Activity
Return, exactly and in full, the lines of the records below starting at the one with "Copy the filter condition row" and ending at the one with "The height and width of the screenshot is (1688, 2184).", and no other lines.

Information shown
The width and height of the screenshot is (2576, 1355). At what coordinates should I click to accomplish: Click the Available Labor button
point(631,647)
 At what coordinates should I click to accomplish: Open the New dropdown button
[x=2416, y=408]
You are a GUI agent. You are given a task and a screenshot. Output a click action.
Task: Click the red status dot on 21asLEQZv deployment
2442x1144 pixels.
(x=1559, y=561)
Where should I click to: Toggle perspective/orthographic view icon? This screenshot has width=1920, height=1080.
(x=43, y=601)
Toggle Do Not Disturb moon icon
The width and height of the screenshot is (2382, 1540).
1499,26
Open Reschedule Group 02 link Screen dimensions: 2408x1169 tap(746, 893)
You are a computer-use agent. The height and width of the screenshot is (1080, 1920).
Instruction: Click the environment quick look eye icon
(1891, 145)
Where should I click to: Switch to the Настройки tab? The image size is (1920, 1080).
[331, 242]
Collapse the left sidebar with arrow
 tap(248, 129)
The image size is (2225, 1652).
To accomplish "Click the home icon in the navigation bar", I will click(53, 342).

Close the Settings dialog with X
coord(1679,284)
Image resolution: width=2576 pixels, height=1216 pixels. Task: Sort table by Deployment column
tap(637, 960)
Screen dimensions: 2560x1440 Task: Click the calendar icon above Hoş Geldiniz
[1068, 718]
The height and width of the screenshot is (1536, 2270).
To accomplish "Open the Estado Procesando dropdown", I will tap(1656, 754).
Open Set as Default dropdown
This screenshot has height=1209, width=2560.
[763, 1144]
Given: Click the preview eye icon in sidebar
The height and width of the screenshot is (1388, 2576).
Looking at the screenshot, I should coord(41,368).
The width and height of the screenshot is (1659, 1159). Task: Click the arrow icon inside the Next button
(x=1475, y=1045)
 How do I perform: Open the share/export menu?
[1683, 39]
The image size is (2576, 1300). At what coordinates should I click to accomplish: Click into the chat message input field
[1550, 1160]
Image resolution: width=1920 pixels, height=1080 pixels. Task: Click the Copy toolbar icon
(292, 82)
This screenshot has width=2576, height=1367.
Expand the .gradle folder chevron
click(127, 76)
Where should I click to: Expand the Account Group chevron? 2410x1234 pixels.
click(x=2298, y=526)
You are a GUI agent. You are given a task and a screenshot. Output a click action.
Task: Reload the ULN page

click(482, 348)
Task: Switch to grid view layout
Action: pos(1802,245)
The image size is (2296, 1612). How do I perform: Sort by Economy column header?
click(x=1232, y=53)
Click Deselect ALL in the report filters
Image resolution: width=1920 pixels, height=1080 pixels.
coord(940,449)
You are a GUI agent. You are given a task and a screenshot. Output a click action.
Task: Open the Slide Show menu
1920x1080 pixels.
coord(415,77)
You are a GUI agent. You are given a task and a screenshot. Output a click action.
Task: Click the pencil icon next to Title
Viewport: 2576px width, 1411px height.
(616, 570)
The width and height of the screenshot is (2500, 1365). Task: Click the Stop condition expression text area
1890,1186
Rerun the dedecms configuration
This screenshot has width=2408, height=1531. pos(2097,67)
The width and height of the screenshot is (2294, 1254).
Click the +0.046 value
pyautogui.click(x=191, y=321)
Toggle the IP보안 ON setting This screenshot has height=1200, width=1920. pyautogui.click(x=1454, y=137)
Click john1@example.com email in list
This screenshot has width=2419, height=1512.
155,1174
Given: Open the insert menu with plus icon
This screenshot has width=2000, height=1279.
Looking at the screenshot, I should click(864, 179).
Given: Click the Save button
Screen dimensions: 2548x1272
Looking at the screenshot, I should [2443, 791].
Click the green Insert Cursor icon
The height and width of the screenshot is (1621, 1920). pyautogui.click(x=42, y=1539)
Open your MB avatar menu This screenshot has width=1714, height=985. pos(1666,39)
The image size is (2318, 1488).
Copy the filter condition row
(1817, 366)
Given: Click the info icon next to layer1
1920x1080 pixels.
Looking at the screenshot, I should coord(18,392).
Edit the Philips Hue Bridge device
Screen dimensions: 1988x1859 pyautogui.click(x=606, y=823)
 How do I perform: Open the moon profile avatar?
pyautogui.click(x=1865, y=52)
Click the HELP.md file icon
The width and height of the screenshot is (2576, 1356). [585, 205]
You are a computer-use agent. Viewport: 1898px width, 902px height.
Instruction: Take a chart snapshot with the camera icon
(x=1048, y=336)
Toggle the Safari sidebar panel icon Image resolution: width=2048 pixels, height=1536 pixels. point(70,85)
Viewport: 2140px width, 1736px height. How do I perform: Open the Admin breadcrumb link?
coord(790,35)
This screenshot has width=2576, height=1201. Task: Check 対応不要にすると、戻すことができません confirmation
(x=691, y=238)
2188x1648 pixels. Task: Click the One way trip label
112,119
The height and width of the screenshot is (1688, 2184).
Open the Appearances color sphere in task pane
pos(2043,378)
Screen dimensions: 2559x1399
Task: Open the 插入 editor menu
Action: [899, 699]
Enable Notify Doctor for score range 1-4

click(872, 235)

Written answer
Copy the filter condition row
(1817, 366)
Given: Click the info icon next to layer1
1920x1080 pixels.
Looking at the screenshot, I should coord(18,392).
Edit the Philips Hue Bridge device
Screen dimensions: 1988x1859 pyautogui.click(x=606, y=823)
 How do I perform: Open the moon profile avatar?
pyautogui.click(x=1865, y=52)
Click the HELP.md file icon
The width and height of the screenshot is (2576, 1356). [585, 205]
You are a computer-use agent. Viewport: 1898px width, 902px height.
Instruction: Take a chart snapshot with the camera icon
(x=1048, y=336)
Toggle the Safari sidebar panel icon Image resolution: width=2048 pixels, height=1536 pixels. point(70,85)
Viewport: 2140px width, 1736px height. How do I perform: Open the Admin breadcrumb link?
coord(790,35)
This screenshot has width=2576, height=1201. Task: Check 対応不要にすると、戻すことができません confirmation
(x=691, y=238)
2188x1648 pixels. Task: Click the One way trip label
112,119
The height and width of the screenshot is (1688, 2184).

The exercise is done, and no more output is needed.